▶ _Data shown_
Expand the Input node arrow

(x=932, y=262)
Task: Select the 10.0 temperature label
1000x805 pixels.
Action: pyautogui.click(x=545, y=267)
...
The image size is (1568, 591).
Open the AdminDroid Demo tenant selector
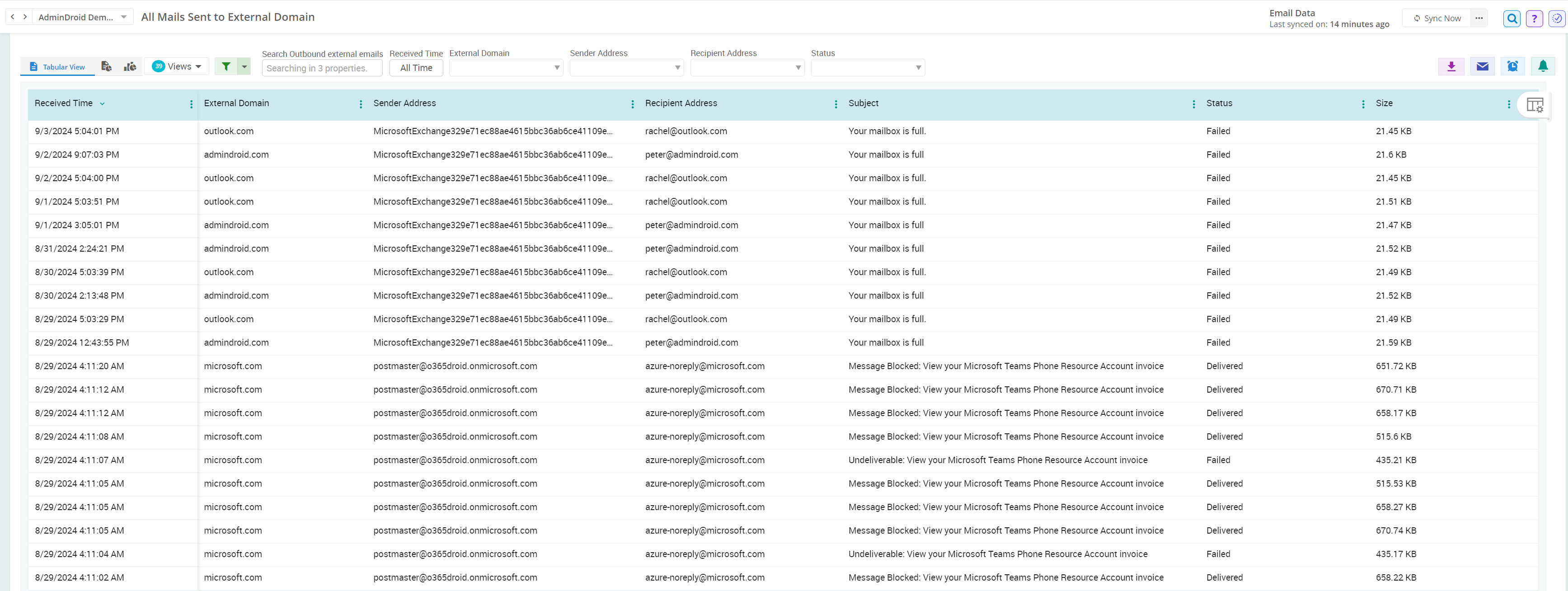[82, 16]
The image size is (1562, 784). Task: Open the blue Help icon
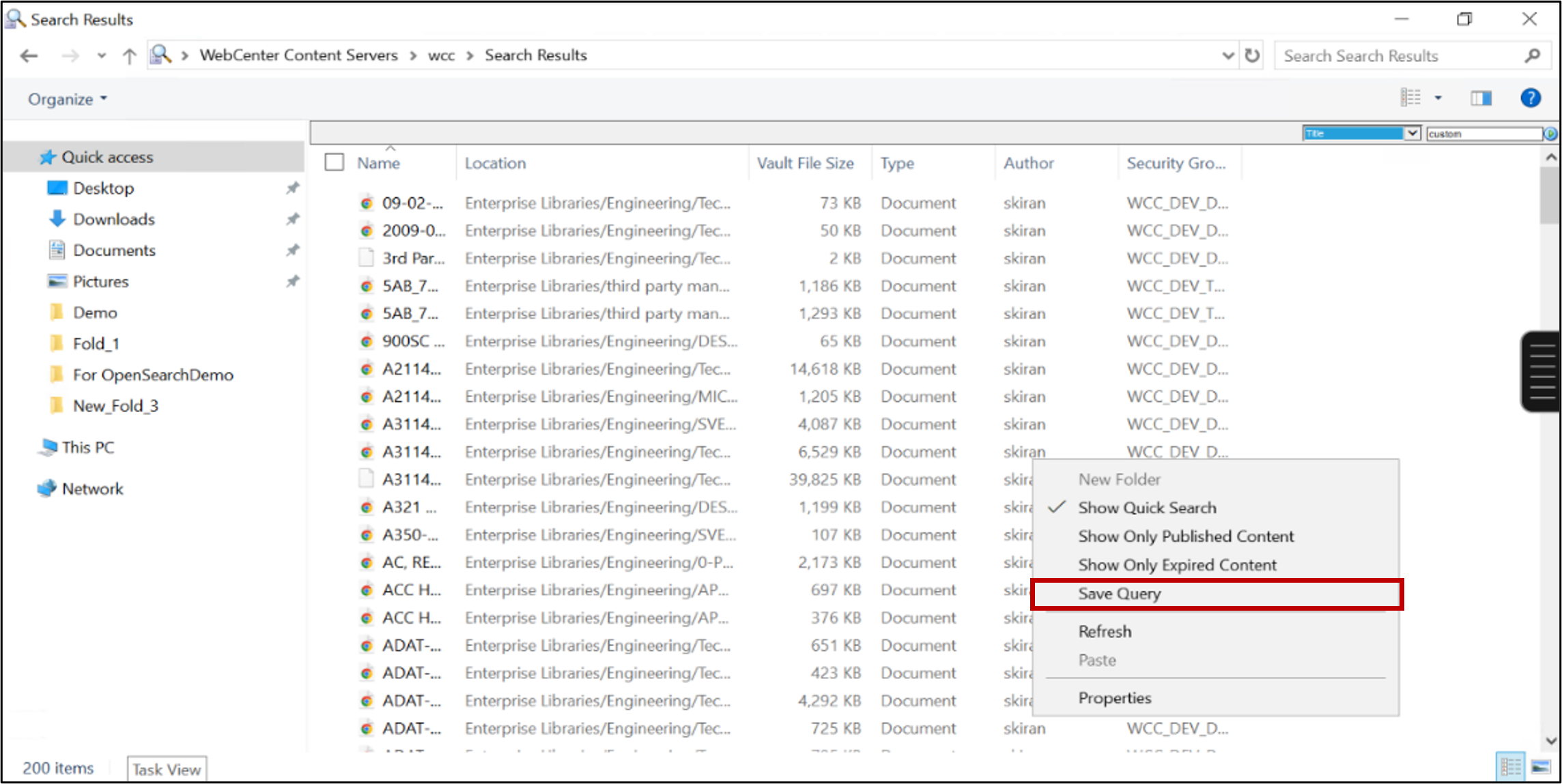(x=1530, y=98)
--
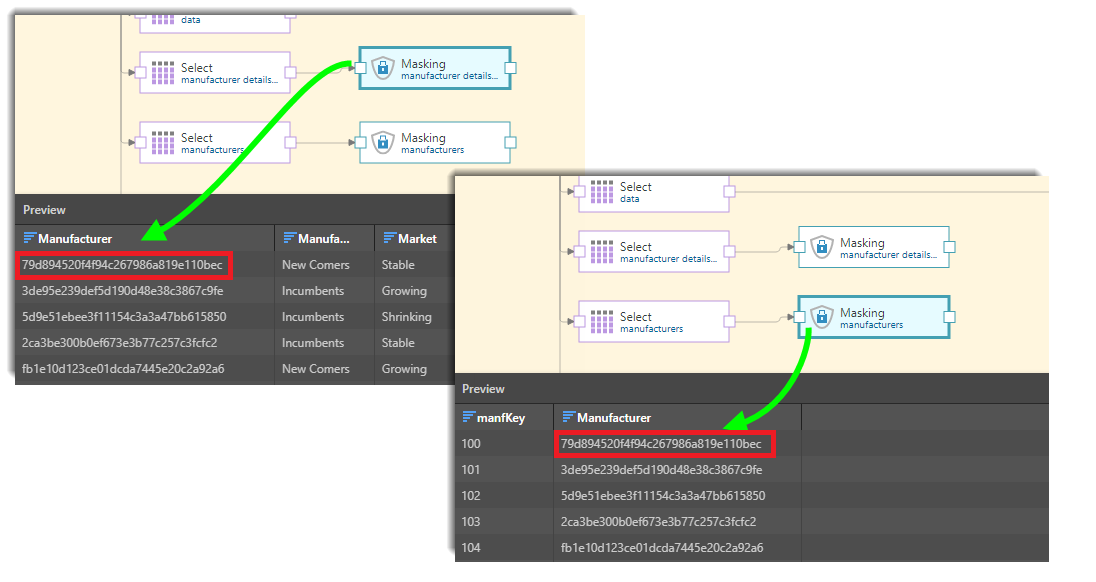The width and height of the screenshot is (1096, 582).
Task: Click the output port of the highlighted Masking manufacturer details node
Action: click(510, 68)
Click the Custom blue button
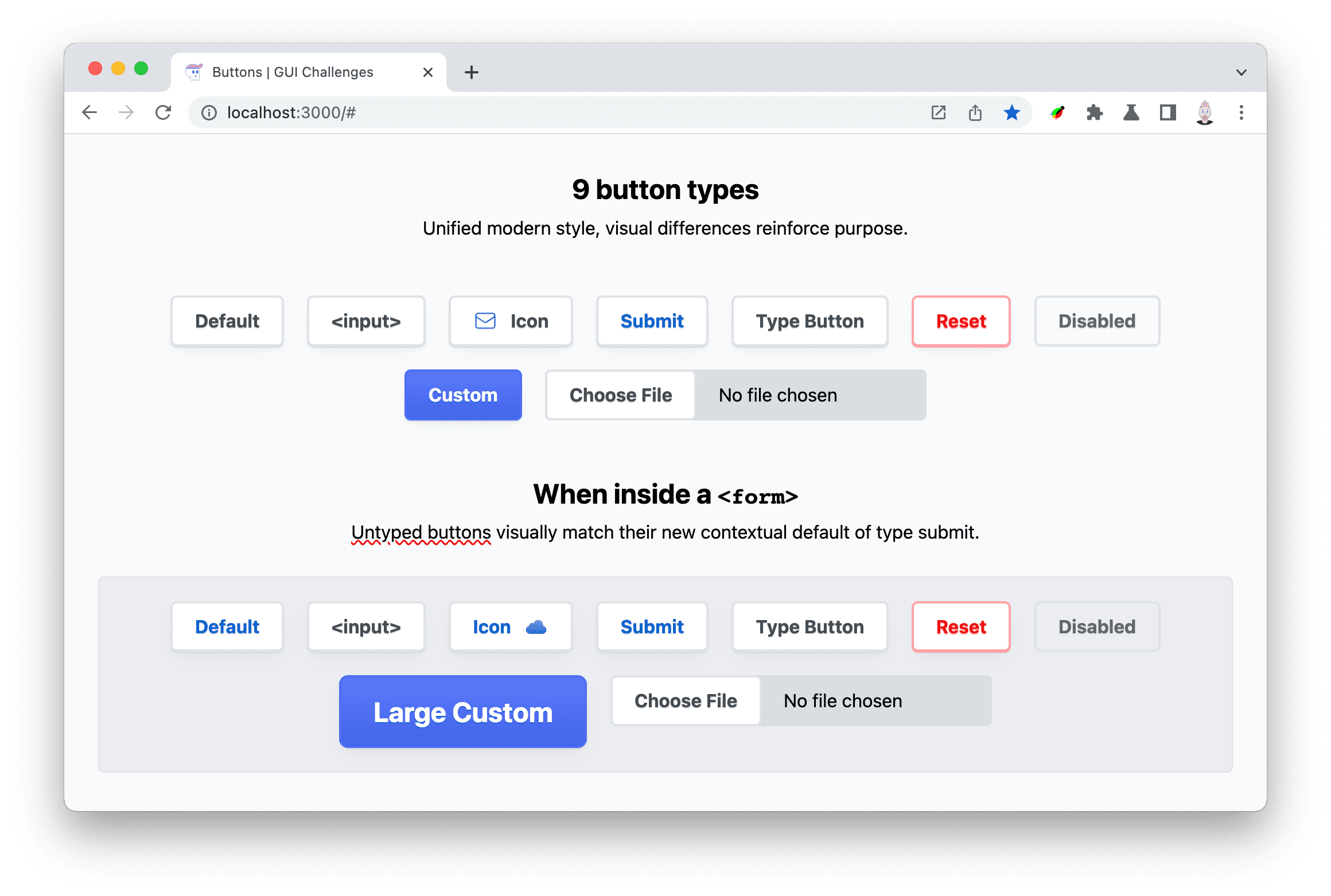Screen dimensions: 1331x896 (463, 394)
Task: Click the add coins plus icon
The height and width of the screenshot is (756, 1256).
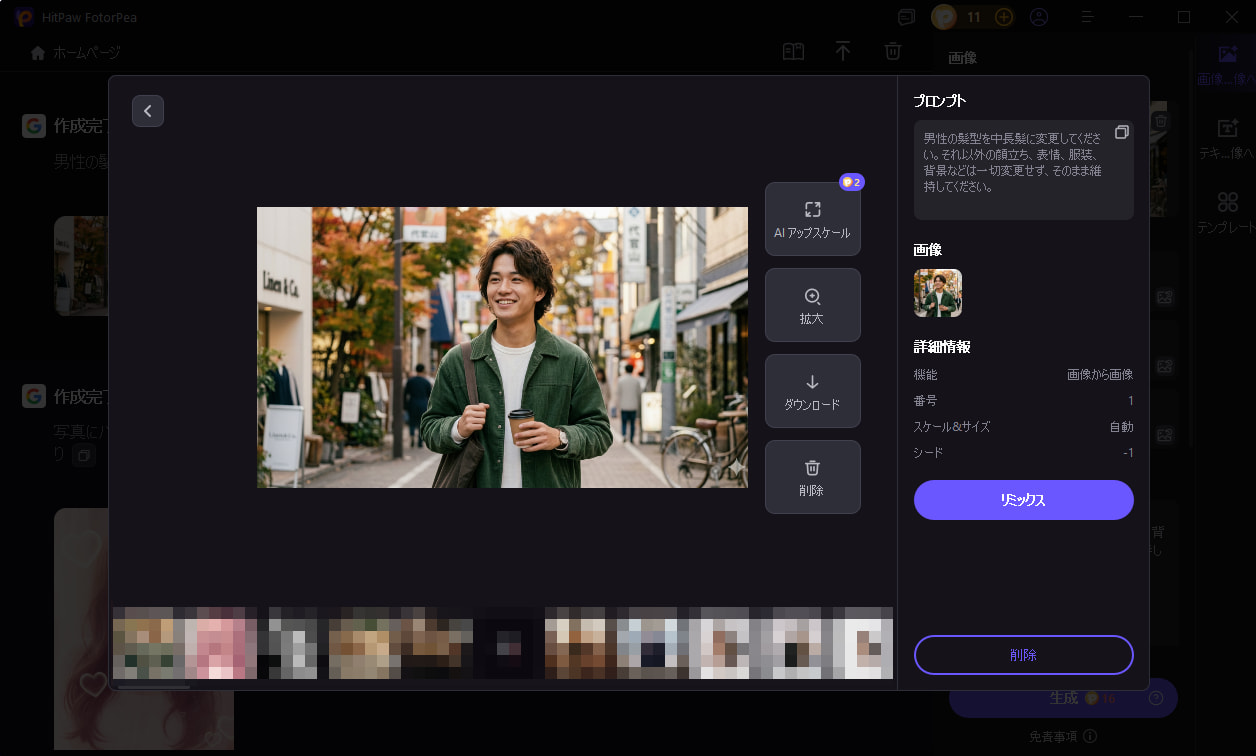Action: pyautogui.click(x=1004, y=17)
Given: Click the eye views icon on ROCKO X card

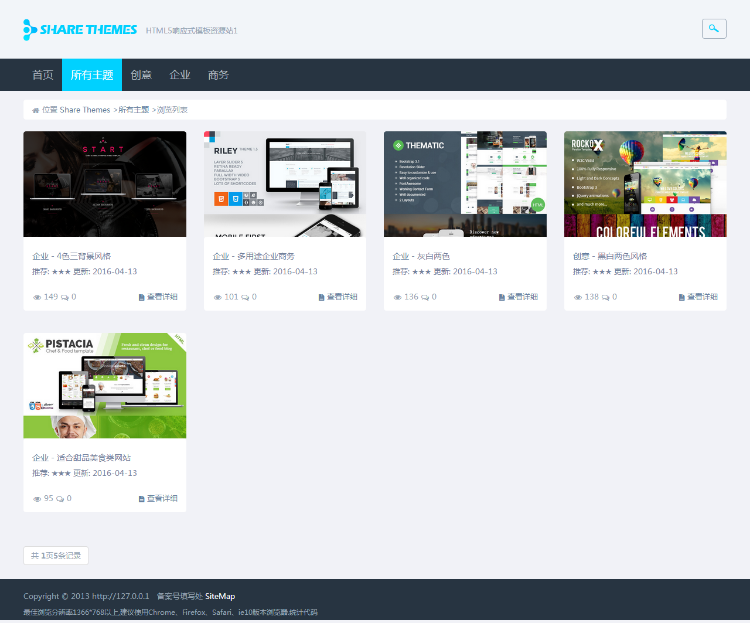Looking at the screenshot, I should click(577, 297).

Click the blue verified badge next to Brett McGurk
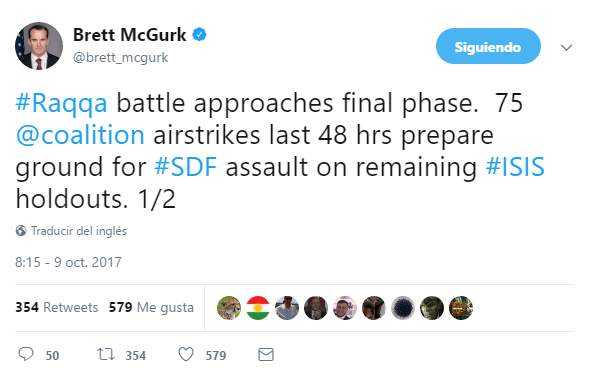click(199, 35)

▶ _Set exercise_
Render the records starting at the line that contains "Click the blue" and ending at the line that contains "click(199, 35)" as a JSON list of strings, one string per line, leaving out blank lines and pictures.

▶ _Problem solution_
[
  "Click the blue verified badge next to Brett McGurk",
  "click(199, 35)"
]